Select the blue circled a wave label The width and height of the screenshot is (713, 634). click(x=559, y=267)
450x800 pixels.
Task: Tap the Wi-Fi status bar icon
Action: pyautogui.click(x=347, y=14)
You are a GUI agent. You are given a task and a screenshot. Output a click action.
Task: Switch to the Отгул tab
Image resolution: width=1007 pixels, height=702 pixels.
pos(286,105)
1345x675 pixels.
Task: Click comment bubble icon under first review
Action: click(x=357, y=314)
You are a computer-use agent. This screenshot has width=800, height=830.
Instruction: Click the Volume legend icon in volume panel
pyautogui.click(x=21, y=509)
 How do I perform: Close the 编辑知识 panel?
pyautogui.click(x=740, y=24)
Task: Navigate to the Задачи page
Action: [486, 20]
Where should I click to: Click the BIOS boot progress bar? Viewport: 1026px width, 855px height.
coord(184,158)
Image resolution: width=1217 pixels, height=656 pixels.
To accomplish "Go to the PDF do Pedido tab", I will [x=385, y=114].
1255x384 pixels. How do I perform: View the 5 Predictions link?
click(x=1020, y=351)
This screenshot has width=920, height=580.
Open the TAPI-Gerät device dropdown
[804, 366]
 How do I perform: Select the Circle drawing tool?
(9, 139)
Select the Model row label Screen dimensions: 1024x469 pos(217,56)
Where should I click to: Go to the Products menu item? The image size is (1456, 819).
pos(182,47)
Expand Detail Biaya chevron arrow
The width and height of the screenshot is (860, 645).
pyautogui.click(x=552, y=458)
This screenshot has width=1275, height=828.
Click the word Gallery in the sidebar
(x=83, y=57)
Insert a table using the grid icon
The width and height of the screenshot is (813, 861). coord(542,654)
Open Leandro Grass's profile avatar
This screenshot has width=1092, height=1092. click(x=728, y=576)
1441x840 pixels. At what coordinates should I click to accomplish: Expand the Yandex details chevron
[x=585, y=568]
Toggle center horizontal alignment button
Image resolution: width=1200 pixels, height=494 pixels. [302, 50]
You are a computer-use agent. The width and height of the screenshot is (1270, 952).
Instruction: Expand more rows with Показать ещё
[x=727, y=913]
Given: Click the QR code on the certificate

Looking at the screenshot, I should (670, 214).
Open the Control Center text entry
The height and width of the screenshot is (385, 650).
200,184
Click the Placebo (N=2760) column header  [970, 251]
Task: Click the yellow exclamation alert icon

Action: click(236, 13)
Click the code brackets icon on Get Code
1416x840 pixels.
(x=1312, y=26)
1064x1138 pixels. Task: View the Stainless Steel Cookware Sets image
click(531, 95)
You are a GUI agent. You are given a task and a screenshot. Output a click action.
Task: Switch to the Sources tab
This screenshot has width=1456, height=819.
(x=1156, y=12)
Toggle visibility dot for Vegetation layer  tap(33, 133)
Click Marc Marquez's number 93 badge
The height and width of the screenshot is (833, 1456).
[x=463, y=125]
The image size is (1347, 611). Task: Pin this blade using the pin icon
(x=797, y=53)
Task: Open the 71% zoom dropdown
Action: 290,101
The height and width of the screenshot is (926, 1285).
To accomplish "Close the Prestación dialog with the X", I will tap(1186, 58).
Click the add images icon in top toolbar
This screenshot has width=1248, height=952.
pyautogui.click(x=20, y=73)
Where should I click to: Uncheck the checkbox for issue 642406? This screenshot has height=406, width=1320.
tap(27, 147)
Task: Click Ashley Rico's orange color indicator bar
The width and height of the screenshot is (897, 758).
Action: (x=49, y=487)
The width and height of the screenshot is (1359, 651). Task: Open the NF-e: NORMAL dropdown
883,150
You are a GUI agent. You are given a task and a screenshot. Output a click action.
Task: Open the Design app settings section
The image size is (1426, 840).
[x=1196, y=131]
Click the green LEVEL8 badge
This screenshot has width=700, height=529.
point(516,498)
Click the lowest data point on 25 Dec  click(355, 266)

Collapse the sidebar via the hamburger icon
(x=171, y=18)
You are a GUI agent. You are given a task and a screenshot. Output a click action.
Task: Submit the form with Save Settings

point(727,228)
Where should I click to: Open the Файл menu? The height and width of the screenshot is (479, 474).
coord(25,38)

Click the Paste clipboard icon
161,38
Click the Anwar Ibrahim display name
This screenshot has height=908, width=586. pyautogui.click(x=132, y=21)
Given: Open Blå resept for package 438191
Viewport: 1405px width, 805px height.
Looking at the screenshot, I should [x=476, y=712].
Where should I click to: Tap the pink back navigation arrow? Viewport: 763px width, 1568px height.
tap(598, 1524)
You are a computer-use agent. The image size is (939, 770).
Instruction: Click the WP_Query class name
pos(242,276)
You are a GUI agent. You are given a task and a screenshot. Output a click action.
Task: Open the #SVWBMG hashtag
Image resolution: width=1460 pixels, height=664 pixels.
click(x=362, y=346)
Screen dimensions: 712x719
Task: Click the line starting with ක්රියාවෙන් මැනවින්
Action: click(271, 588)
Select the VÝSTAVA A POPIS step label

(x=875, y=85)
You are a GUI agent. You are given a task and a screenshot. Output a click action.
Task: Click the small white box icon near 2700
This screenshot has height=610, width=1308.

- [WHAT IS ASKED]
Transcribe the lines of the records above starting at the line that contains "You are a computer-use agent. The image" and ending at the line that contains "pos(242,276)", both included.

- [RESULT FOR THIS TASK]
You are a computer-use agent. The image size is (939, 770).
Instruction: Click the WP_Query class name
pos(242,276)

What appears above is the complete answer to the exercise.